*EXERCISE DIRECTIONS:* Find the line that contains "Select the PAGDEL"; please output it and each line after it, exactly as shown, up to the end of the entries below, skipping pictures.

Stored items
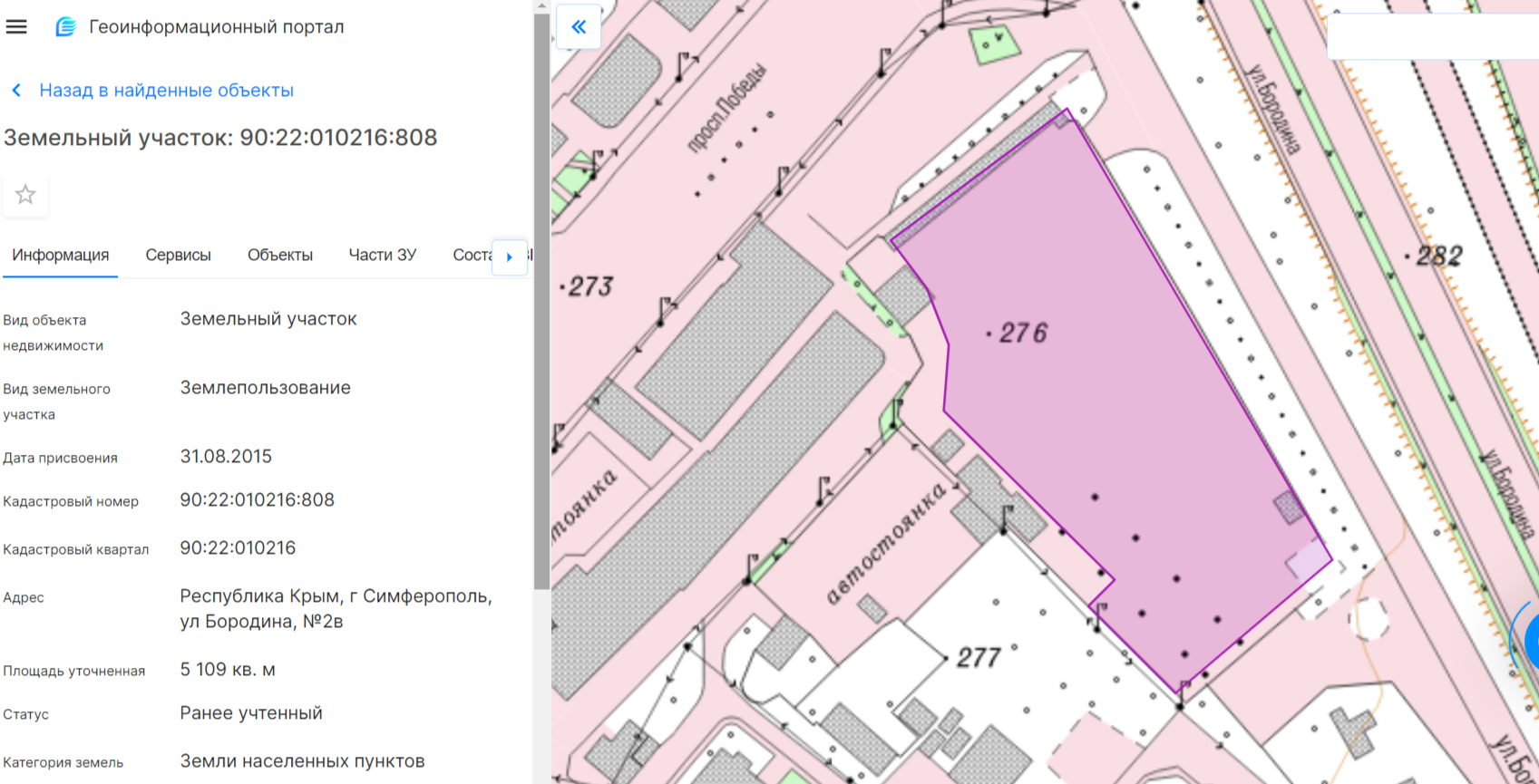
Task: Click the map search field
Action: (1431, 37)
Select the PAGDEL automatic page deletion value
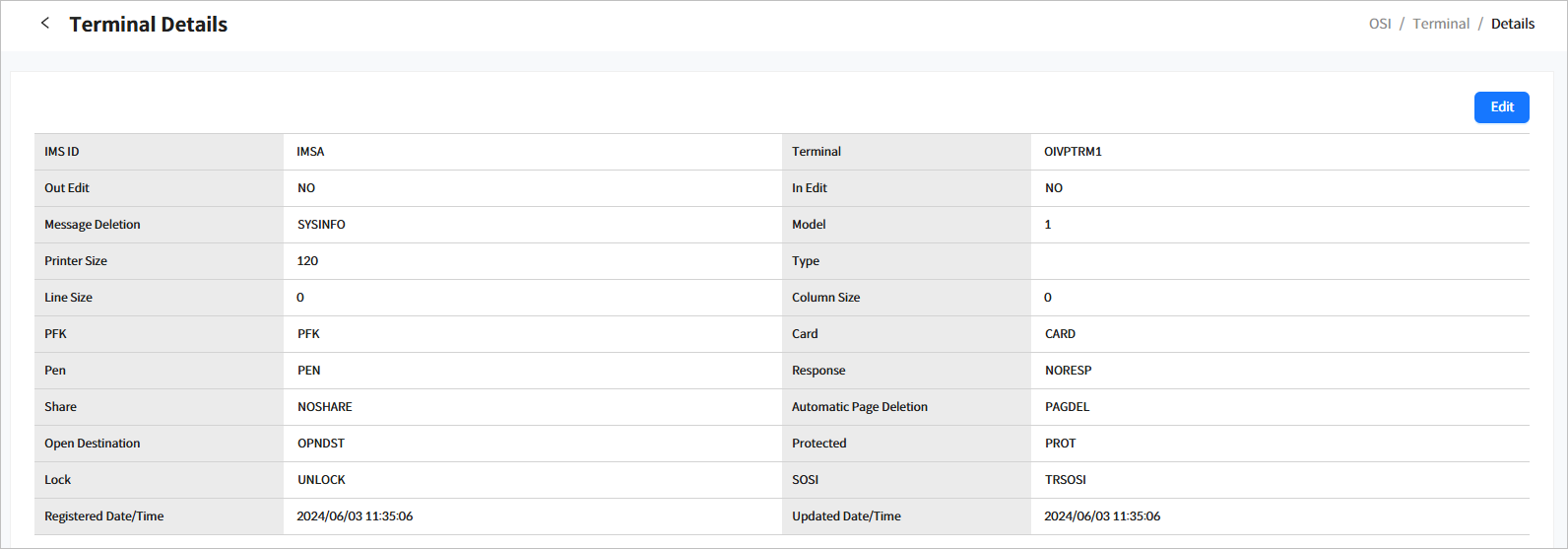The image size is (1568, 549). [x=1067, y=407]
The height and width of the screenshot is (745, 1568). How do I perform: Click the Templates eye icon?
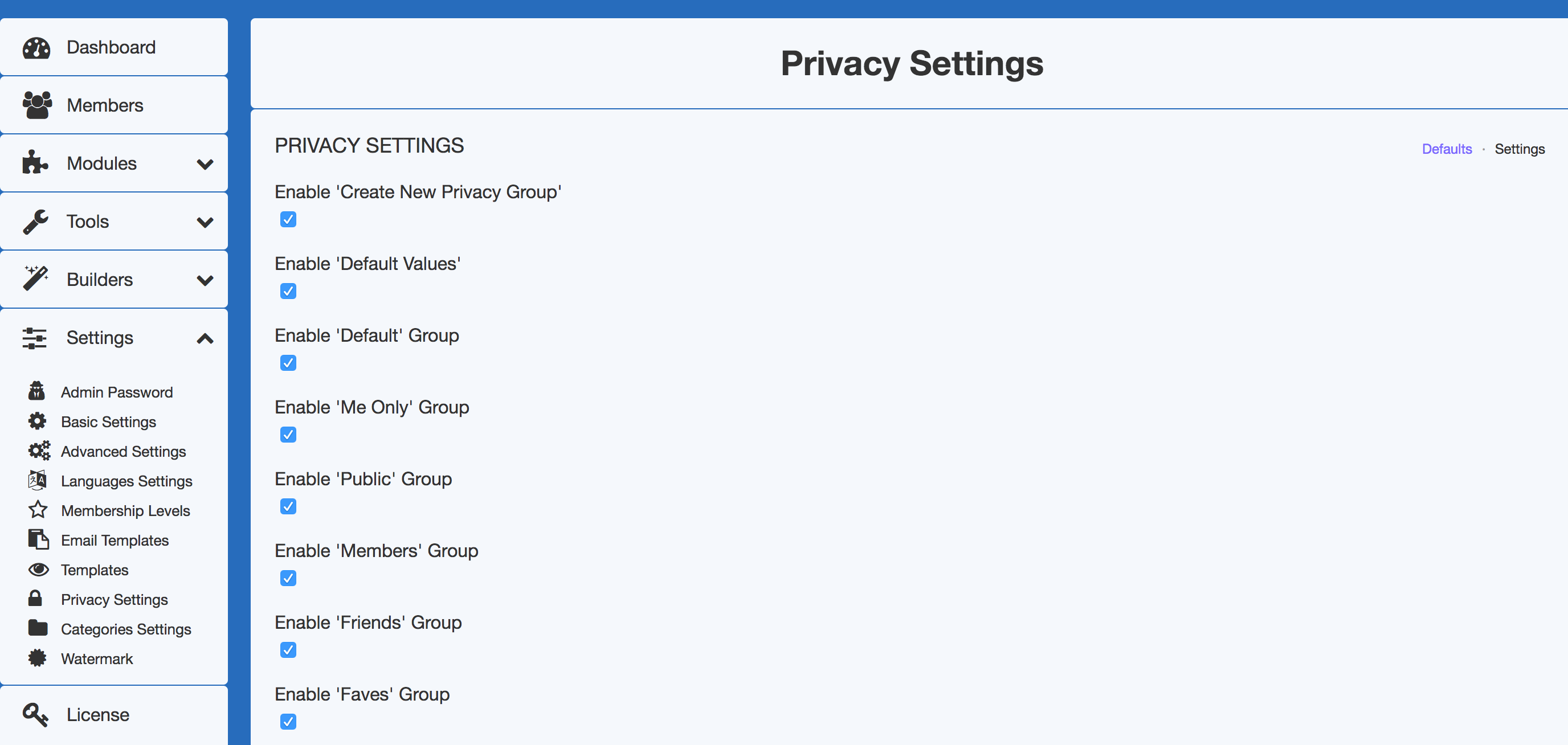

*YOUR RESPONSE:*
Select the PAGDEL automatic page deletion value
The image size is (1568, 549). [x=1067, y=407]
The height and width of the screenshot is (745, 1568). How do I perform: Click the Templates eye icon?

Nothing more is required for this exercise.